Hi,
Is it possible to use local files used from the browser from Rust's WebAssembly (WASM) as if they were handling native code?
My goal is to handle huge SQLite files in a non-in-memory format in the browser. Is it possible to use a library like Rusqlite from WebAssembly (WASM) to achieve this?
No. Browser WASM does not have access to anything.
Any interaction between WASM and the world has to go through JavaScript, and therefore everything in WASM is limited exactly the same way JavaScript is limited.
There are some experimental JS APIs for access to local files from the browser, but that's more for a "save as" functionality for browser-based document editors rather than a normal filesystem access. You could probably extend it to work as a virtual block device for sqlite, but I don't know if it's been done yet. I would not expect this to work out of the box with rusqlite.
There are some JS hacks that expose sqlite files via HTTP, and there are several sqlite-in-the-cloud services.
Any interaction between WASM and the world has to go through JavaScript, and therefore everything in WASM is limited exactly the same way JavaScript is limited.
My customer claims that such a limitation does not exist because WASM can execute native code. I would like to prove "it can't" (devil's proof, I know), but is there any WASM documentation that describes the above constraint? Please let me know if you know of any.

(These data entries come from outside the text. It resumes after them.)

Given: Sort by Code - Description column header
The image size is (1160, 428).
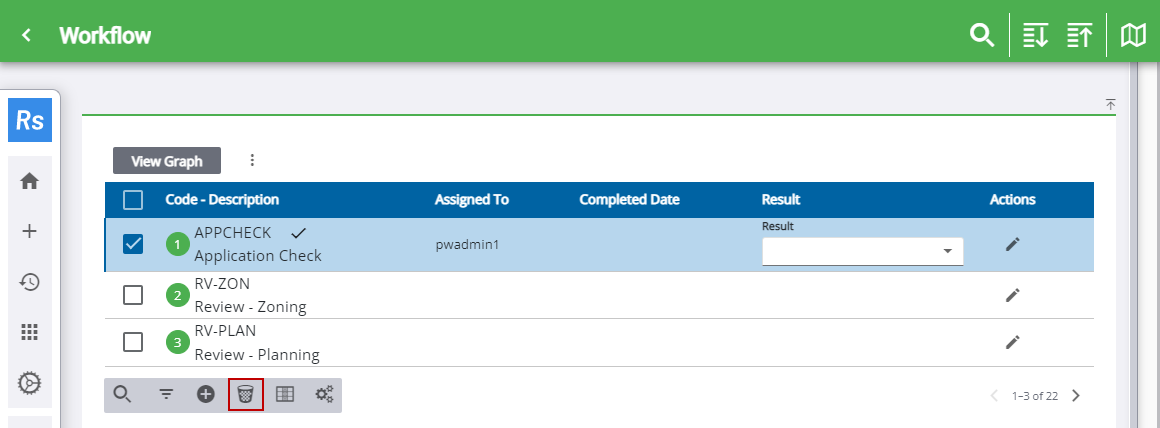Looking at the screenshot, I should 222,200.
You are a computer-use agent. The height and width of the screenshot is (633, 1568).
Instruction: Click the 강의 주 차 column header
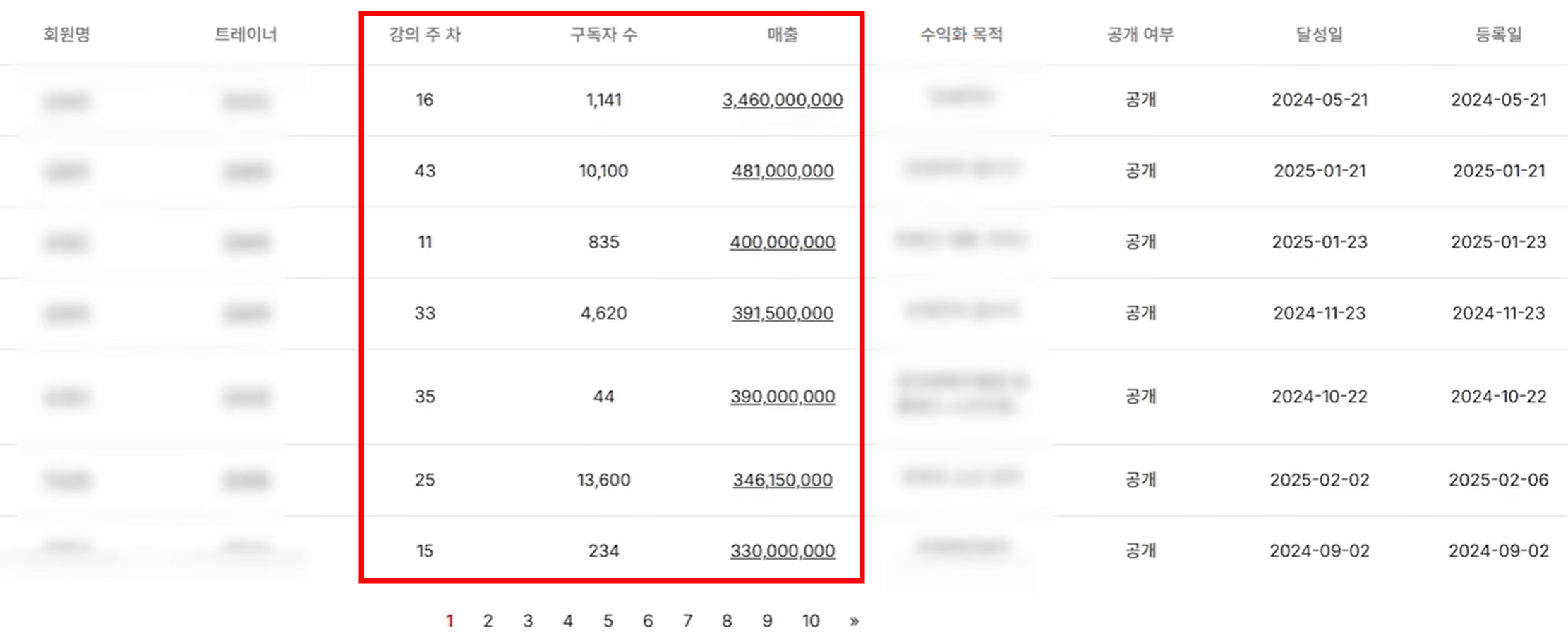424,35
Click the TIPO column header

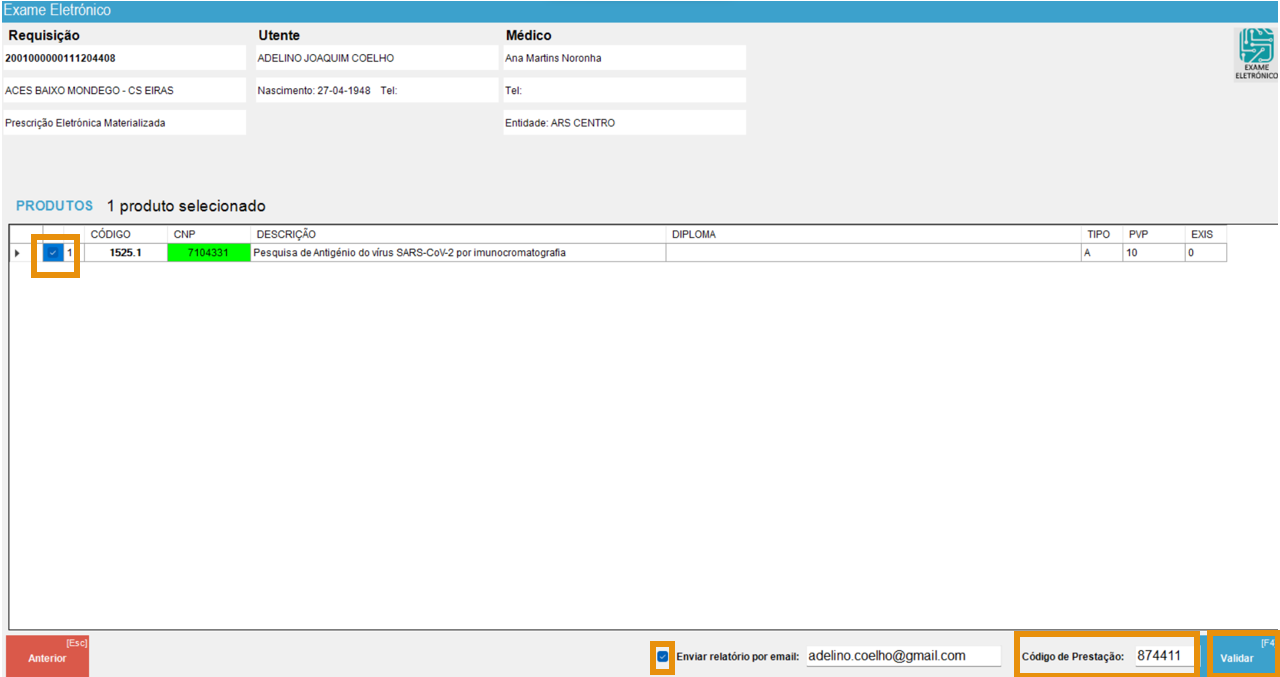click(1101, 235)
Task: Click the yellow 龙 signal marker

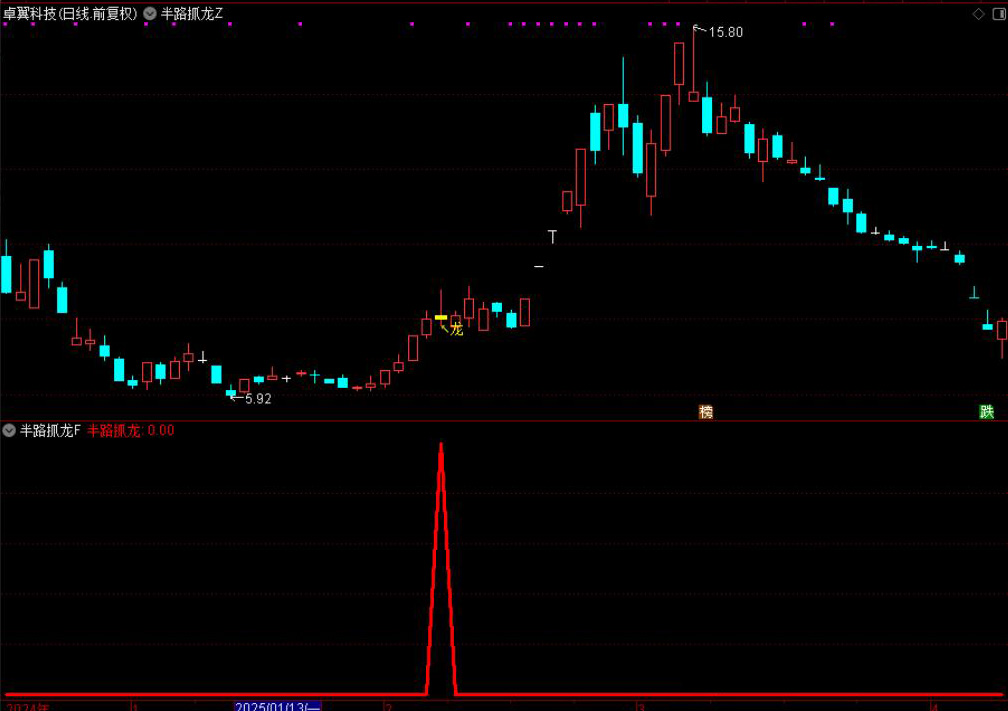Action: 456,329
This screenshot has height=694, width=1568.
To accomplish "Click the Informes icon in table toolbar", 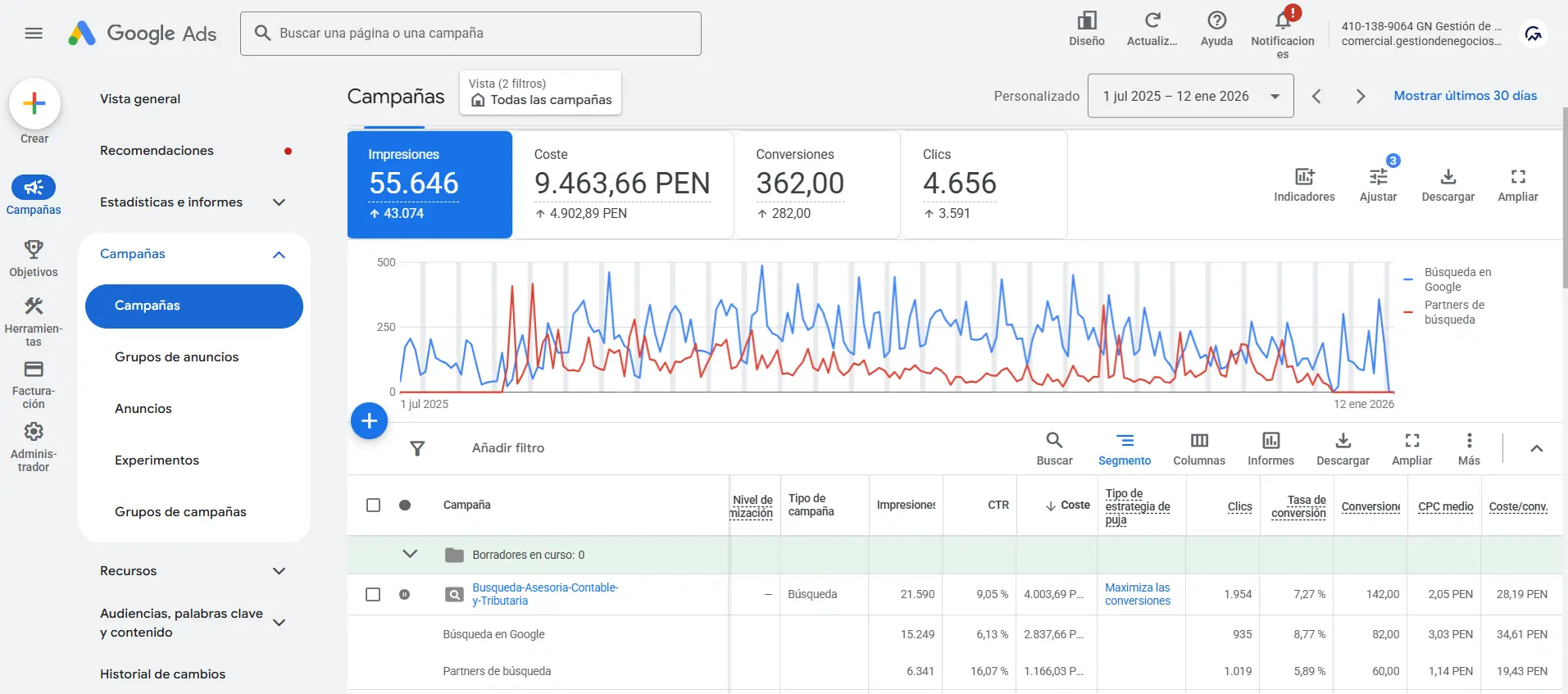I will point(1270,441).
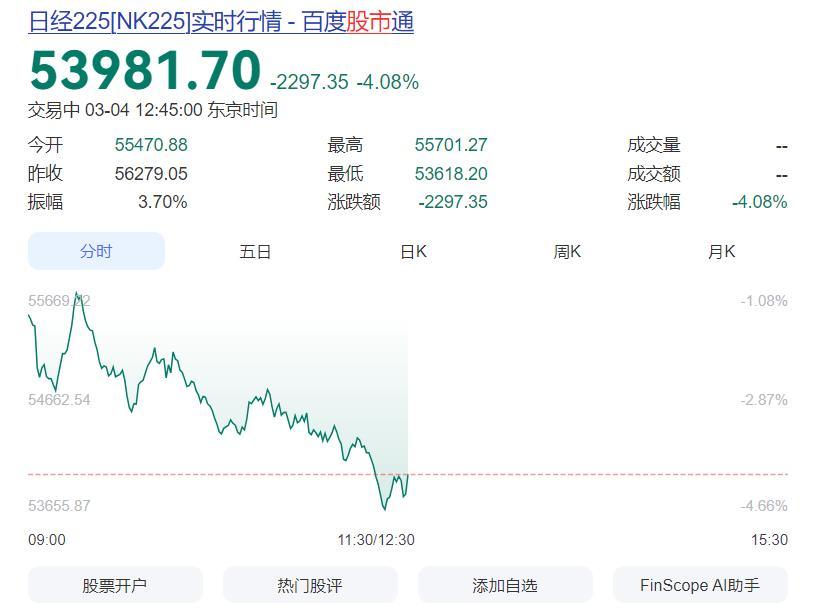Open the 日经225 百度股市通 title link

pos(221,21)
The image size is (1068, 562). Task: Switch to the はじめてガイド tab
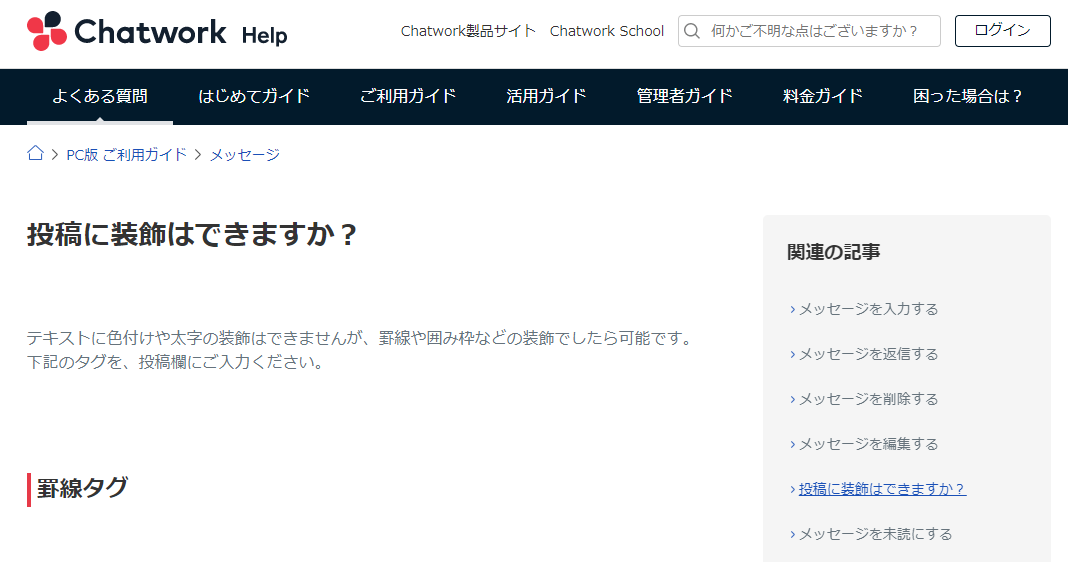coord(254,96)
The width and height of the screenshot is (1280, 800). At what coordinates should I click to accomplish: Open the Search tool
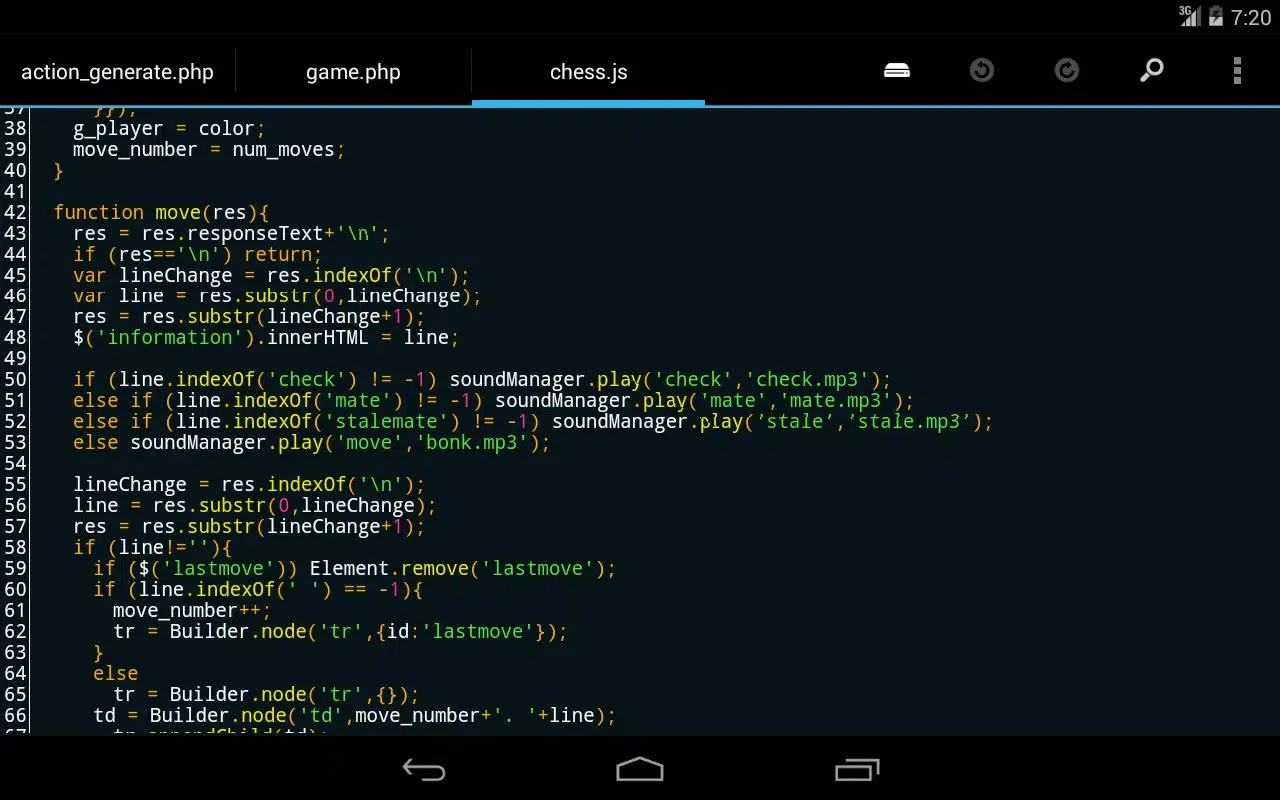click(x=1151, y=70)
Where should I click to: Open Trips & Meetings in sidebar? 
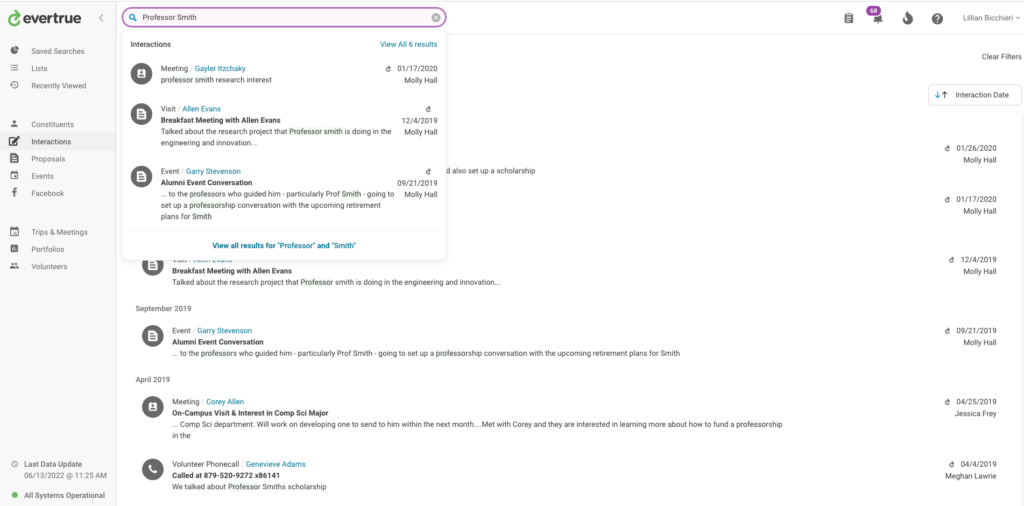[x=59, y=232]
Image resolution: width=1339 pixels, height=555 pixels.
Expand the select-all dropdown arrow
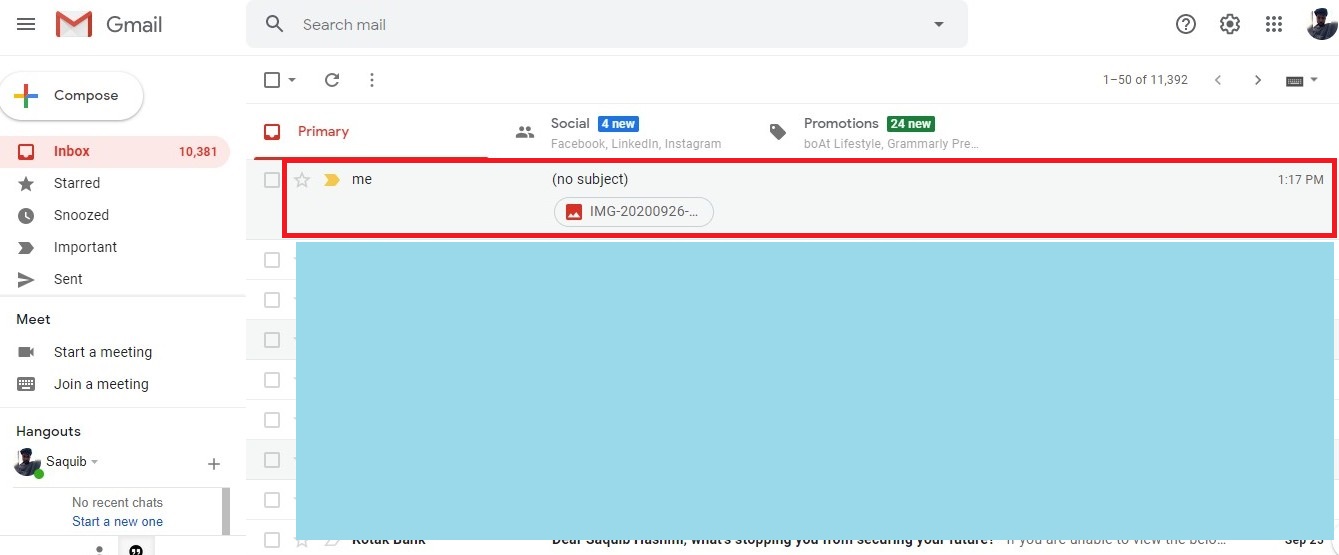pos(292,80)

Some standalone wasm runtimes allow you to call into native code from a wasm module via the same mechanism that allows a wasm module to call back into JS (imported functions). But you obviously can't do that in a browser, that would completely defeat the point of wasm's sandboxing.
The last FAQ on this page might be the closest you'll get to proving that negative with an actual official source.
WASM doesn't execute native code. Code is compiled to WASM bytecode, which browsers then run in their VMs, typically the same one as they use for JS. There are other ways to run WASM, from interpreters to wasm-to-c transpilers, but browsers always run it fully sandboxed and entirely isolated from the world. If browser WASM had same access as unsandboxed native executables, your computer would already be full of viruses injected by WASM from malvertising ads.
Note that code running natively is still a separate thing from running with access to the file system. For example Google's NaCL, an early WASM alternative, used to run native x86 code, but was still sandboxed. Modern systems are able to run any native code in a sandbox without access to anything.